By: John Shelton On: July 12, 2014 In: Audio Engineering Comments: 0

While the signal chains that I use for tracks in a mix are ever changing and things are moved around, added, or changed out as needed throughout the mixing process, I do start from a common spot most of the time. This basic signal chain allows me to get static levels, solid equalization, and compress each track in a pleasing way. Here’s my basic signal chain.

First Insert – Trim

As noted in my other posts, I tend to use the Trim plugin in Pro Tools rather than faders to achieve the basic balance of tracks and arrive at my static mix; mix before automation.
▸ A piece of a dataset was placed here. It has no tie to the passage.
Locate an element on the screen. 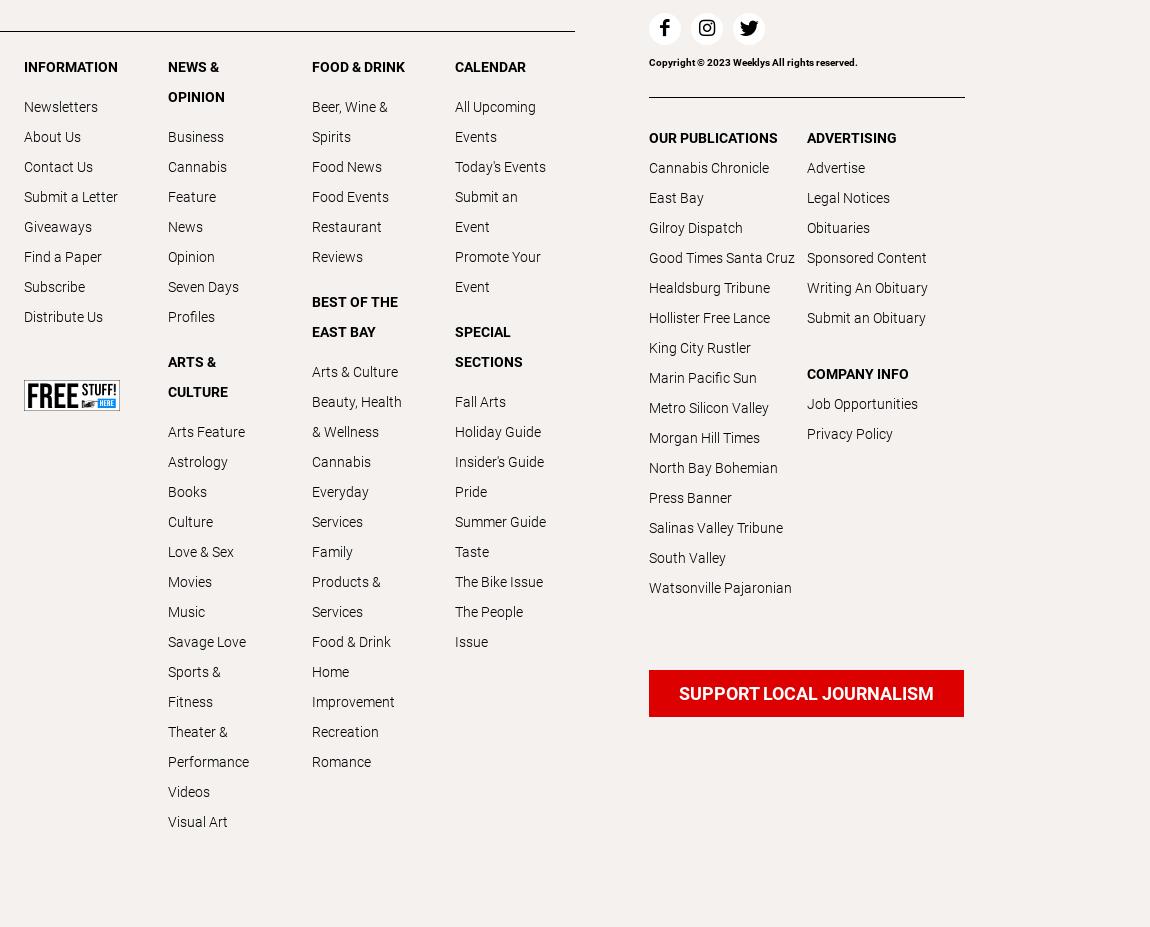 This screenshot has height=927, width=1150. 'Food News' is located at coordinates (346, 166).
This helps avoid gain staging issues later and also allows me to use the meat of the fader for automation, which allows my movements to be more precise.

Second Insert – Subtractive Equalizer

I normally use two eqs on each track and, in this spot, I’ll use an equalizer only for the reduction of frequencies; subtractive eq. I’ll use high and low pass filters in this equalizer. I’ll also target unwanted or irritating frequencies and reduce them. I do not boost anything with this equalizer. It’s important that this subtraction occurs BEFORE the compressor because it prevents spikes in unwanted frequencies from triggering the compressor. This usually results in a much smoother signal.

Third Insert – Compressor

This compressor will be my primary compressor for the track. While the exact amount of gain reduction, the ratio, attack time, and release time will vary based upon instrument and need, I typically aim for somewhere between 2 and 6 decibels of gain reduction.

Fourth Insert – Boosting Equalizer

This equalizer serves the exact opposite purpose of my first equalizer. This one is designed to boost frequencies after the compressor, which can help add some air or low end back into the track. This equalizer is usually always a different type of eq than the first one to prevent the addition of too much “character”. For example, if I used UAD’s Cambridge EQ as my subtractive EQ because of how surgical it is, I would use UAD’s Maag EQ to boost the high and low frequencies here.

From here, as sends, I’ll add reverb and delay. I’ll then automate the track. This basic signal chain, however, is my starting point usually and I find it to be very effective. On your next mix, give this signal chain a shot.